---------- Text section

French intervention in northern Vietnam was precipitated by Commandant Henri Rivière, who was sent with a small French military force to Hanoi at the end of 1881 to investigate Vietnamese complaints against the activities of French merchants. In defiance of the instructions of his superiors, Rivière stormed the citadel of Hanoi on 25 April 1882. Although Rivière subsequently returned the citadel to Vietnamese control, his recourse to force was greeted with alarm in both Vietnam and China.

The Vietnamese government, unable to confront Rivière with its own ramshackle army, enlisted the help of Liu Yongfu, whose well-trained and seasoned Black Flag soldiers were to prove a thorn in the side of the French. The Vietnamese also bid for Chinese support. Vietnam had long been a tributary state of China, and China agreed to arm and support the Black Flags and to covertly oppose French operations in Tonkin. The Qing court also sent a strong signal to the French that China would not allow Tonkin to fall under French control. In the summer of 1882 troops of the Chinese Yunnan and Guangxi Armies crossed the border into Tonkin, occupying Lạng Sơn, Bắc Ninh, Hưng Hóa and other towns. The French minister to China, Frédéric Bourée, was so alarmed by the prospect of war with China that in November and December 1882, he negotiated a deal with the Chinese statesman Li Hongzhang to divide Tonkin into French and Chinese spheres of influence. Both negotiators were criticized for giving too much away, and the deal soon unravelled. It was never ratified in China, and in France Jules Ferry's incoming administration disavowed the agreement in March 1883 and recalled Bourée.

--------------------

= Required actions =
1 - According to the passage on French intervention in northern Vietnam, on what date did Rivière storm the citadel of Hanoi?
2 - Extract, word for word, the portion of the passage on French intervention in northern Vietnam that runs from "French intervention in" up to and including "Vietnam and China.".

---------- Data extracts

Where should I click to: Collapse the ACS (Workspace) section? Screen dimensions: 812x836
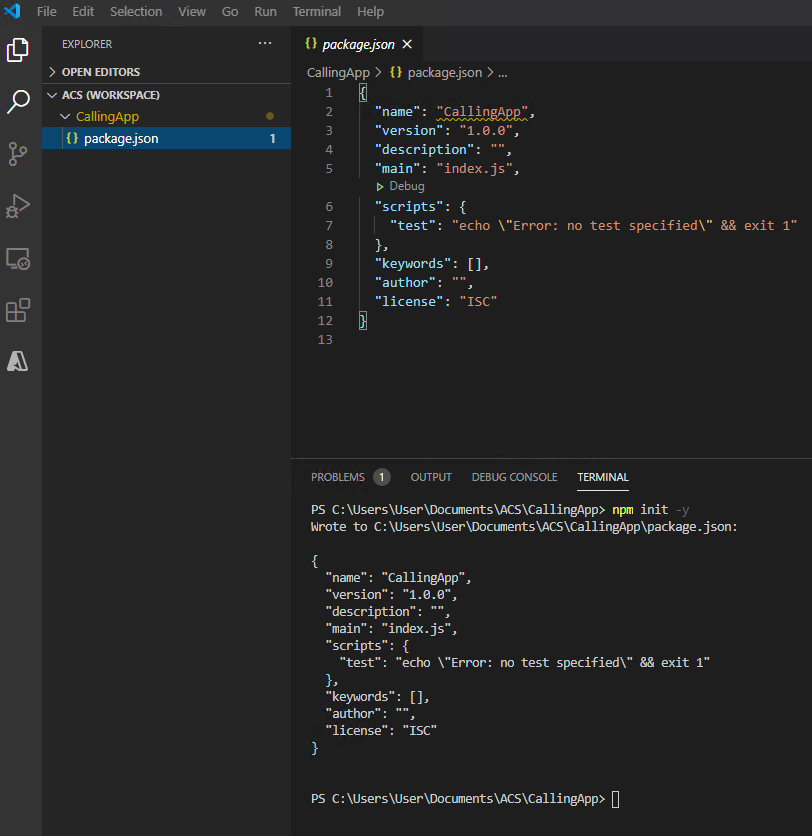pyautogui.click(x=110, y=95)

--------------------
---------- Data extracts

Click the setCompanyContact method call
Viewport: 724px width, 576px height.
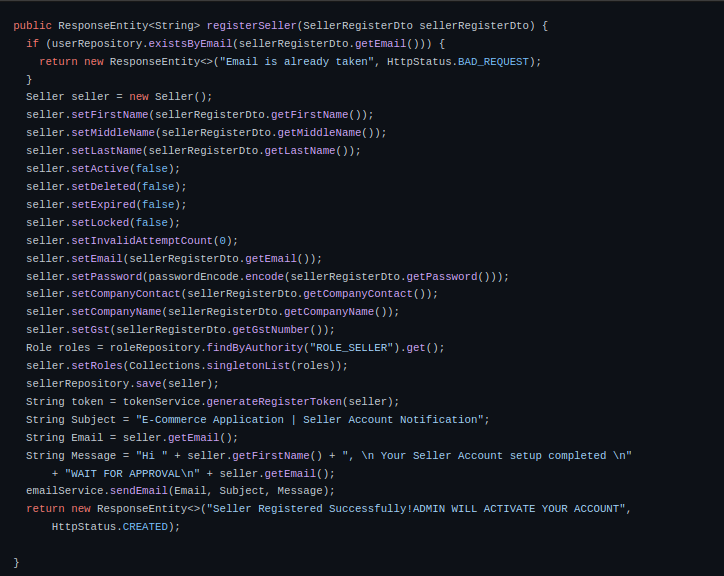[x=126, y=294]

--------------------

= Answer list =
1 - 25 April 1882

2 -
French intervention in northern Vietnam was precipitated by Commandant Henri Rivière, who was sent with a small French military force to Hanoi at the end of 1881 to investigate Vietnamese complaints against the activities of French merchants. In defiance of the instructions of his superiors, Rivière stormed the citadel of Hanoi on 25 April 1882. Although Rivière subsequently returned the citadel to Vietnamese control, his recourse to force was greeted with alarm in both Vietnam and China.